▶ PROBLEM DETAILS
Return all of the material, keeping each line exactly as it is.

[[ MATERIAL SHOWN open ]]

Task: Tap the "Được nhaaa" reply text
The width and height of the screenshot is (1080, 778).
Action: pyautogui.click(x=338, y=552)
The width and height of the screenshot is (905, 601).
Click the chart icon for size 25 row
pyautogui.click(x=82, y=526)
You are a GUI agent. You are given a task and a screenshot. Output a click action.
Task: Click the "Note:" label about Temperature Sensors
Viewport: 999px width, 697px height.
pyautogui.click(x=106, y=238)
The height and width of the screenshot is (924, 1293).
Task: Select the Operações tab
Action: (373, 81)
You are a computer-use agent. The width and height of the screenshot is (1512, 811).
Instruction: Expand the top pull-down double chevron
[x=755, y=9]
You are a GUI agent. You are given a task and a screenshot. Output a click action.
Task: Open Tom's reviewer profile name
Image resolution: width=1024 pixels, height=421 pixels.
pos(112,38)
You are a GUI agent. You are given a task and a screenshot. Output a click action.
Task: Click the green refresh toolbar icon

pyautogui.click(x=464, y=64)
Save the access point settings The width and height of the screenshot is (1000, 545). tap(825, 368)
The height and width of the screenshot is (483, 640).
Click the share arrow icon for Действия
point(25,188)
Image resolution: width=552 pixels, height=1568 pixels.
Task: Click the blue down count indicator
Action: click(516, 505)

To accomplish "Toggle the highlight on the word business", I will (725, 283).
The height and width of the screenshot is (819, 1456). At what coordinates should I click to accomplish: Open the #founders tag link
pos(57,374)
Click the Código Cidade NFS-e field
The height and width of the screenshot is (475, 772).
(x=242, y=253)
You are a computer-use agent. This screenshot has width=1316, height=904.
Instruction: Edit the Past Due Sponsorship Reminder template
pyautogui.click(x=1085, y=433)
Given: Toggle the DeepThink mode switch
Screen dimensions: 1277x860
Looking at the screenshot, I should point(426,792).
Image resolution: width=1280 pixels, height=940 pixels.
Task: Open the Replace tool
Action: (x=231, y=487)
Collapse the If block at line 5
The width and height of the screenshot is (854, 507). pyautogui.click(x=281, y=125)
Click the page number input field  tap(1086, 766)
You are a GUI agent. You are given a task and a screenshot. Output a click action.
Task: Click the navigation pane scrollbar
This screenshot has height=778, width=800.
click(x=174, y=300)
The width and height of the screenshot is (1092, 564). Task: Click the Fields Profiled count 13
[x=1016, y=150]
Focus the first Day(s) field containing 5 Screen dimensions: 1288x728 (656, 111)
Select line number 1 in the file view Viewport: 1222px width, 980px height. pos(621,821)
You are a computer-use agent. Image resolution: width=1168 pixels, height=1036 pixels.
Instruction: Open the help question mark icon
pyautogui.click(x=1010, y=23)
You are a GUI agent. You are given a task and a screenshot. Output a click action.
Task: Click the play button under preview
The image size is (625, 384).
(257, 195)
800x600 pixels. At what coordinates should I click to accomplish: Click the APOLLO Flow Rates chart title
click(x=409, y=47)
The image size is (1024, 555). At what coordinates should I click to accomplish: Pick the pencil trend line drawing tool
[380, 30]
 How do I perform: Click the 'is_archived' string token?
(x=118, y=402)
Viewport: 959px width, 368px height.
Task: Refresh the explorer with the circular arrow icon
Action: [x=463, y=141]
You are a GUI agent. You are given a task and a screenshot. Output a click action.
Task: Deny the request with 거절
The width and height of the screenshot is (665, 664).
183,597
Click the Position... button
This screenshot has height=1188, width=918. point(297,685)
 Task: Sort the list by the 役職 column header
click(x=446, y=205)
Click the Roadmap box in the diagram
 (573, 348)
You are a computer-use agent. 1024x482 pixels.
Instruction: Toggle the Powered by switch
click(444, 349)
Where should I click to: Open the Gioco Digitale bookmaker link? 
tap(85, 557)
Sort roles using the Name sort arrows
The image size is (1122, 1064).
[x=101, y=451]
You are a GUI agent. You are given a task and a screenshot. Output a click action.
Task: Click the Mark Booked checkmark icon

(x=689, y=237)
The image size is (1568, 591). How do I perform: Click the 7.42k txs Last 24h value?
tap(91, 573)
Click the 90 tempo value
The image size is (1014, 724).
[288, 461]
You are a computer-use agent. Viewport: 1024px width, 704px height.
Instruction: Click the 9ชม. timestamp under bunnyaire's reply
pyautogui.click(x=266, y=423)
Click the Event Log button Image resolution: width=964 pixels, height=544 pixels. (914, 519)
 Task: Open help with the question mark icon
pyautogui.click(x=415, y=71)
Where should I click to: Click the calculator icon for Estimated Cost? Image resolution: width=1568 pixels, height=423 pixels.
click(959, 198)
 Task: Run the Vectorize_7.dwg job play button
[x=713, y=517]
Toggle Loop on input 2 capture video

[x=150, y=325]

[[ MATERIAL SHOWN closed ]]

▶ RESULT
Task: Tap the "Được nhaaa" reply text
The width and height of the screenshot is (1080, 778).
Action: pyautogui.click(x=338, y=552)
The width and height of the screenshot is (905, 601).
Click the chart icon for size 25 row
pyautogui.click(x=82, y=526)
You are a GUI agent. You are given a task and a screenshot. Output a click action.
Task: Click the "Note:" label about Temperature Sensors
Viewport: 999px width, 697px height.
pyautogui.click(x=106, y=238)
The height and width of the screenshot is (924, 1293).
Task: Select the Operações tab
Action: (373, 81)
You are a computer-use agent. The width and height of the screenshot is (1512, 811).
Instruction: Expand the top pull-down double chevron
[x=755, y=9]
You are a GUI agent. You are given a task and a screenshot. Output a click action.
Task: Open Tom's reviewer profile name
Image resolution: width=1024 pixels, height=421 pixels.
pos(112,38)
You are a GUI agent. You are given a task and a screenshot. Output a click action.
Task: Click the green refresh toolbar icon

pyautogui.click(x=464, y=64)
Save the access point settings The width and height of the screenshot is (1000, 545). tap(825, 368)
The height and width of the screenshot is (483, 640).
Click the share arrow icon for Действия
point(25,188)
Image resolution: width=552 pixels, height=1568 pixels.
Task: Click the blue down count indicator
Action: click(516, 505)

To accomplish "Toggle the highlight on the word business", I will (725, 283).
The height and width of the screenshot is (819, 1456). At what coordinates should I click to accomplish: Open the #founders tag link
pos(57,374)
Click the Código Cidade NFS-e field
The height and width of the screenshot is (475, 772).
(x=242, y=253)
You are a computer-use agent. This screenshot has width=1316, height=904.
Instruction: Edit the Past Due Sponsorship Reminder template
pyautogui.click(x=1085, y=433)
Given: Toggle the DeepThink mode switch
Screen dimensions: 1277x860
Looking at the screenshot, I should point(426,792).
Image resolution: width=1280 pixels, height=940 pixels.
Task: Open the Replace tool
Action: (x=231, y=487)
Collapse the If block at line 5
The width and height of the screenshot is (854, 507). pyautogui.click(x=281, y=125)
Click the page number input field  tap(1086, 766)
You are a GUI agent. You are given a task and a screenshot. Output a click action.
Task: Click the navigation pane scrollbar
This screenshot has height=778, width=800.
click(x=174, y=300)
The width and height of the screenshot is (1092, 564). Task: Click the Fields Profiled count 13
[x=1016, y=150]
Focus the first Day(s) field containing 5 Screen dimensions: 1288x728 (656, 111)
Select line number 1 in the file view Viewport: 1222px width, 980px height. pos(621,821)
You are a computer-use agent. Image resolution: width=1168 pixels, height=1036 pixels.
Instruction: Open the help question mark icon
pyautogui.click(x=1010, y=23)
You are a GUI agent. You are given a task and a screenshot. Output a click action.
Task: Click the play button under preview
The image size is (625, 384).
(257, 195)
800x600 pixels. At what coordinates should I click to accomplish: Click the APOLLO Flow Rates chart title
click(x=409, y=47)
The image size is (1024, 555). At what coordinates should I click to accomplish: Pick the pencil trend line drawing tool
[380, 30]
 How do I perform: Click the 'is_archived' string token?
(x=118, y=402)
Viewport: 959px width, 368px height.
Task: Refresh the explorer with the circular arrow icon
Action: [x=463, y=141]
You are a GUI agent. You are given a task and a screenshot. Output a click action.
Task: Deny the request with 거절
The width and height of the screenshot is (665, 664).
183,597
Click the Position... button
This screenshot has height=1188, width=918. point(297,685)
 Task: Sort the list by the 役職 column header
click(x=446, y=205)
Click the Roadmap box in the diagram
 (573, 348)
You are a computer-use agent. 1024x482 pixels.
Instruction: Toggle the Powered by switch
click(444, 349)
Where should I click to: Open the Gioco Digitale bookmaker link? 
tap(85, 557)
Sort roles using the Name sort arrows
The image size is (1122, 1064).
[x=101, y=451]
You are a GUI agent. You are given a task and a screenshot. Output a click action.
Task: Click the Mark Booked checkmark icon

(x=689, y=237)
The image size is (1568, 591). How do I perform: Click the 7.42k txs Last 24h value?
tap(91, 573)
Click the 90 tempo value
The image size is (1014, 724).
[288, 461]
You are a computer-use agent. Viewport: 1024px width, 704px height.
Instruction: Click the 9ชม. timestamp under bunnyaire's reply
pyautogui.click(x=266, y=423)
Click the Event Log button Image resolution: width=964 pixels, height=544 pixels. (914, 519)
 Task: Open help with the question mark icon
pyautogui.click(x=415, y=71)
Where should I click to: Click the calculator icon for Estimated Cost? Image resolution: width=1568 pixels, height=423 pixels.
click(959, 198)
 Task: Run the Vectorize_7.dwg job play button
[x=713, y=517]
Toggle Loop on input 2 capture video

[x=150, y=325]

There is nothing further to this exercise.